■ **Page excerpt**
::::::::

Under the Communications Act, common carriers, such as WU, offer their communications services to the public pursuant to tariffs filed with the FCC. 47 U.S.C. Sec. 203 (1982). As with other rate regulatory mechanisms, rates filed under the Act must be just, reasonable, and not unduly preferential. Id. Secs. 201(b), 202(a). Under section 203, carriers initiate the ratemaking process by filing tariffs which may take effect after prescribed notice periods. The FCC may reject a tariff outright if it is "patently unlawful." See Western Union Int'l v. FCC, supra, 652 F.2d at 141 n. 14. Alternatively, the Commission may set the rates for investigation and hearing. 47 U.S.C. Sec. 204(a). In addition, the Commission may suspend the effective date of a filed tariff for a period of up to five months. After the five-month period has elapsed, the rates become effective, and a customer is obliged to pay at the designated rate. In the event the rates are later found unlawful, the Commission may require the carrier to effect a refund. 47 U.S.C. Sec. 204(a).

A very different rate mechanism for setting rates is (or, more precisely, was) provided by section 222 of the Act, which, as the parties agree, controlled WU's provision to the ICPs of "outbound" service (service originating in the United States) at the time in dispute in this case.3 Section 222(e)(1) provided for the division of charges following the consolidation or merger of telegraph carriers. Under this subsection, divisions between the ICPs and WU were to be determined by agreement between the parties, subject to FCC approval, or, failing that, by FCC prescription following notice and hearing. Section 222(e)(3) governed review of extant or proposed rates and allowed rate prescription by the Commission. Both provisions are set out in the margin.4 As we shall presently see, it is the application of section 222 to the division of revenues for outbound Telex/TWX calls that provides the centerpiece of the present controversy.

::::::::

■ **Stored data**
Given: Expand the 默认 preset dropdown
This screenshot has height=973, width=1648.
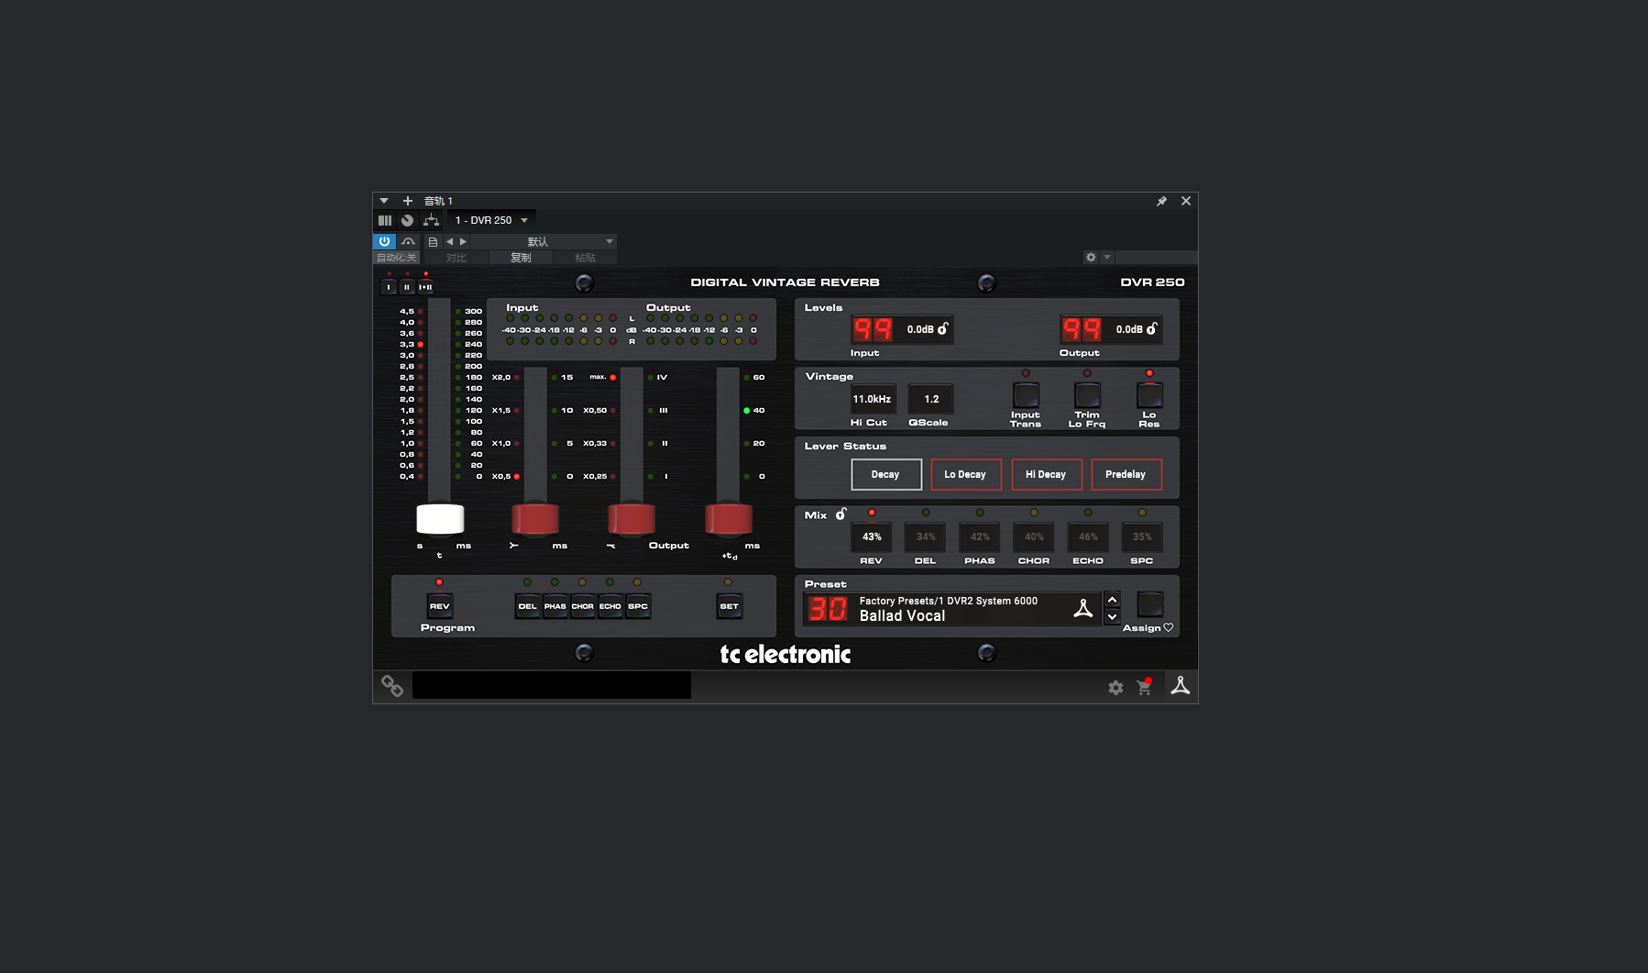Looking at the screenshot, I should (x=609, y=242).
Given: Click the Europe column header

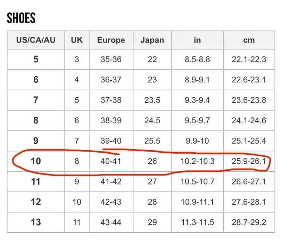Looking at the screenshot, I should click(111, 40).
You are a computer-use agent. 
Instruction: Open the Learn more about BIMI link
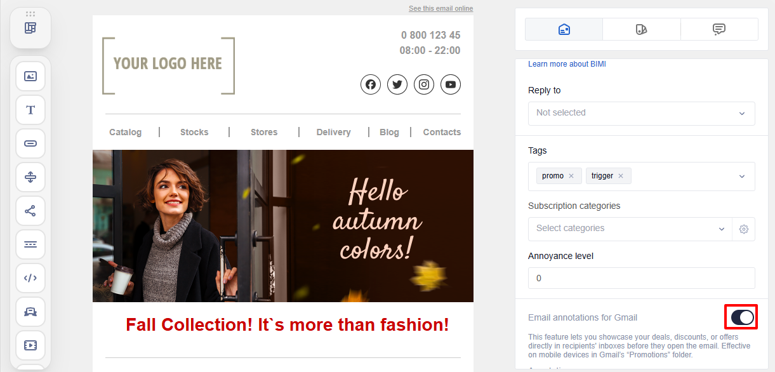pyautogui.click(x=567, y=63)
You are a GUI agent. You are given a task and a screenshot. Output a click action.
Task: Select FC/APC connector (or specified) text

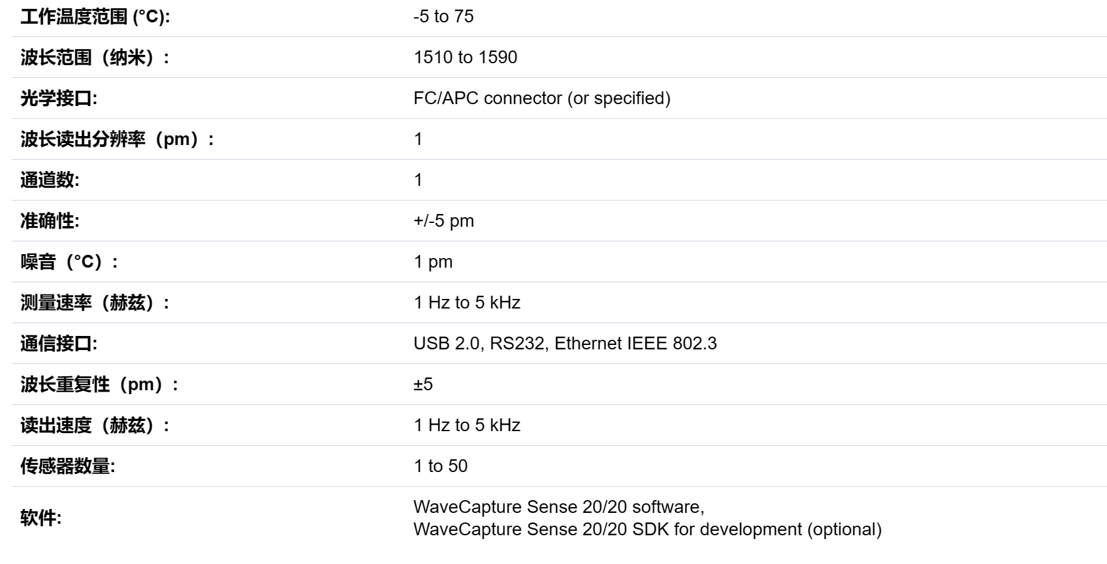(542, 98)
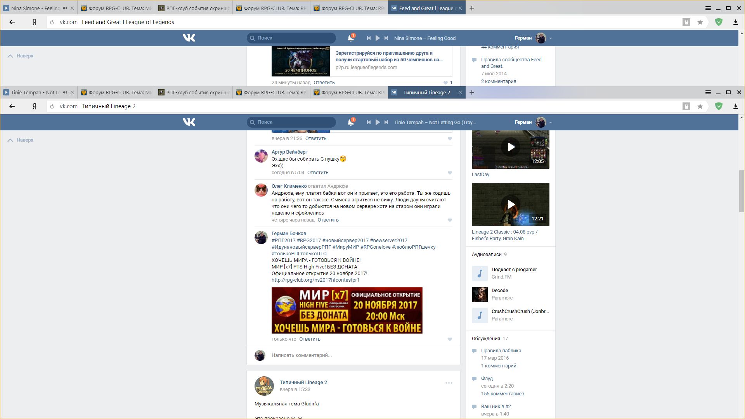This screenshot has height=419, width=745.
Task: Open notifications bell beside Tinie Tempah player
Action: pos(351,122)
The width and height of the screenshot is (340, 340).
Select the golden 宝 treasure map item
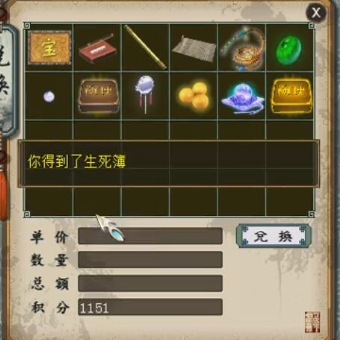(x=49, y=48)
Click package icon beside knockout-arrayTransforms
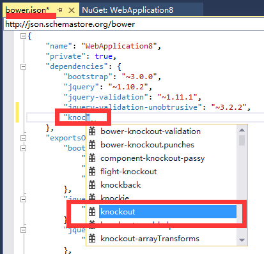 [92, 239]
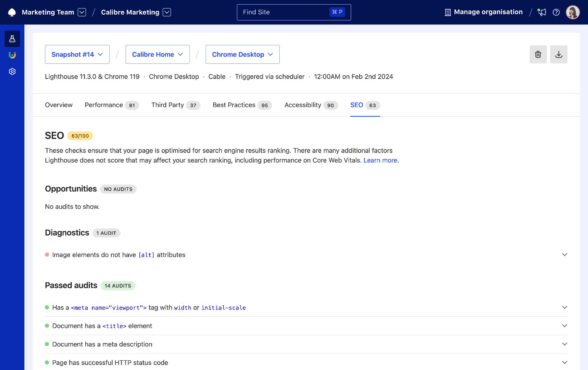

::::::::

■ **Work to be completed**
Please state the longest period for which, according to the Communications Act passage, the Commission may suspend the effective date of a filed tariff.

■ **Output for this exercise**
Up to five months.